Many plant species may not be able to migrate fast enough to keep pace with accelerating anthropogenic climate change. Observations and tools to reliably project these climate‐vegetation disequilibria are lacking, yet they are critical to ecological theory and resource management. For example, tree species’ ability to keep pace with the amplified warming occurring at high‐elevation forest limits (Mountain Research Initiative EDW Working Group 2015) will depend on how fast expansion at the upper, ‘cool edge’ proceeds relative to contraction at the lower, ‘warm edge’ of subalpine forest (Hampe & Petit 2005). It is assumed that subalpine trees will move to higher elevations with climate change because low summer temperatures have been observed to limit tree growth above tree line (Rossi et al. 2008; Korner 2012).
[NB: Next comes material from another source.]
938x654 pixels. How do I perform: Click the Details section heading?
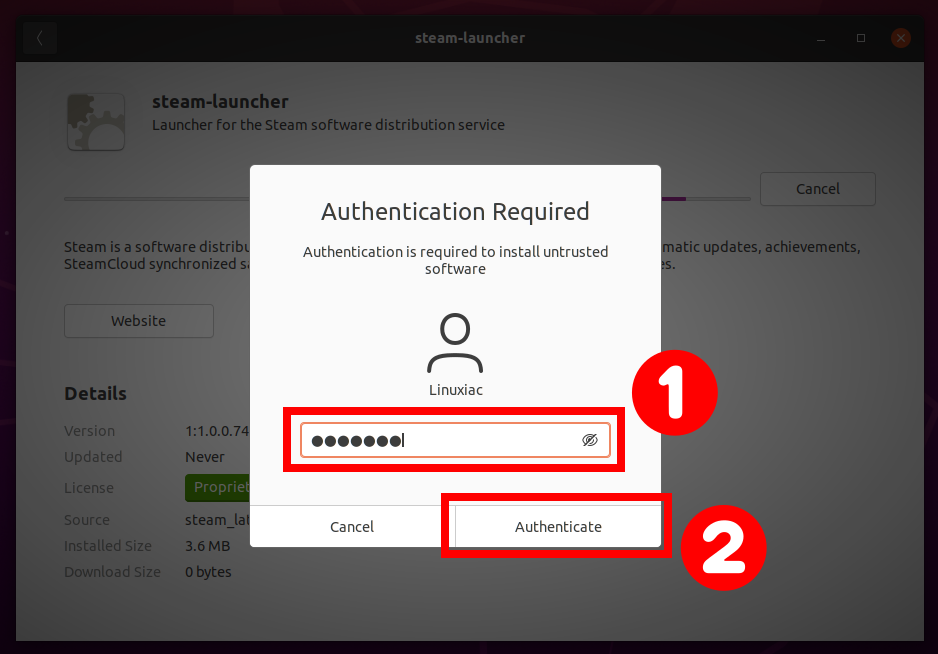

The fate of mountain forests is particularly important given anticipated widespread tree mortality (van Mantgem et al. 2009; McDowell & Allen 2015). Range shifts in high‐elevation forest trees can alter the position of tree line with implications for water supply (Musselman et al. 2012), carbon sequestration (de Wit et al. 2014), alpine biodiversity (Gottfried et al. 2012; Pauli et al. 2012), and regional climate (de Wit et al. 2014). Density of trees and per cent canopy cover are important determinants of winter snow pack and duration of retention into the spring, where high‐elevation biodiversity depends on water provisioning provided by subalpine forests (Millar & Rundel 2016). Understanding dynamic forest change requires models that include dispersal limitation, long maturation times, climate‐sensitive demographic rates (Jackson et al. 2009) and the experimental data to specify and test the models.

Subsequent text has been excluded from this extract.